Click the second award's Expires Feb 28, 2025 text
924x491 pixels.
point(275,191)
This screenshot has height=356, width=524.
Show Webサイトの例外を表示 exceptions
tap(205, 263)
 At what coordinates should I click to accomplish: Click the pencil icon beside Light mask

---

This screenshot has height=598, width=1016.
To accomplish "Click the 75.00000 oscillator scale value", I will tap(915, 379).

---

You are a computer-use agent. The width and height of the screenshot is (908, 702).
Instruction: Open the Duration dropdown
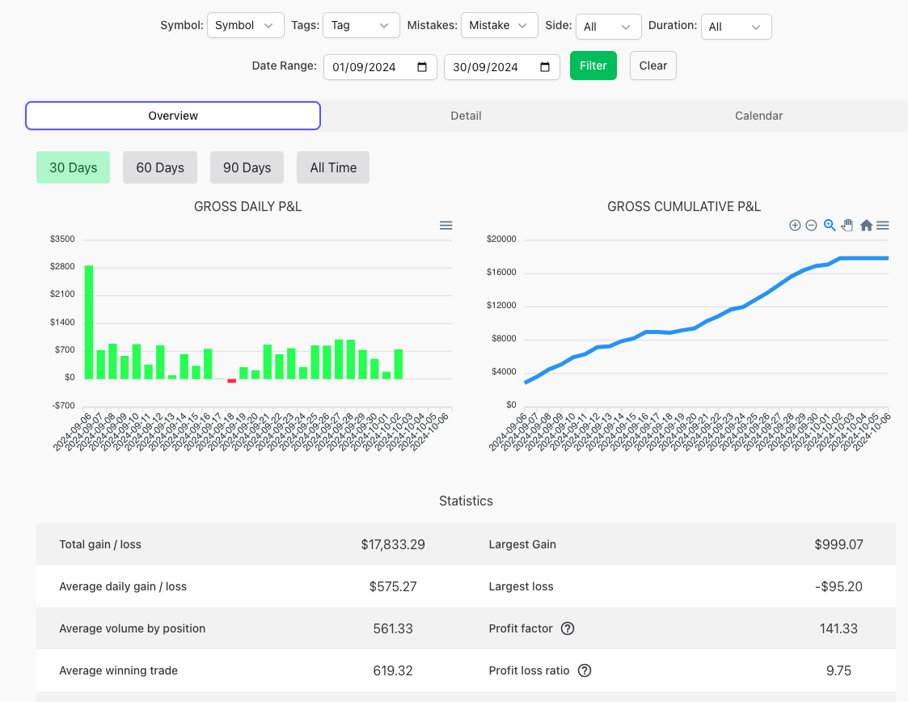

[Task requirements]
The answer must consist of every line above that holds the string "This", copied exactly.

[Exercise result]
This screenshot has height=356, width=524.
This screenshot has height=598, width=1016.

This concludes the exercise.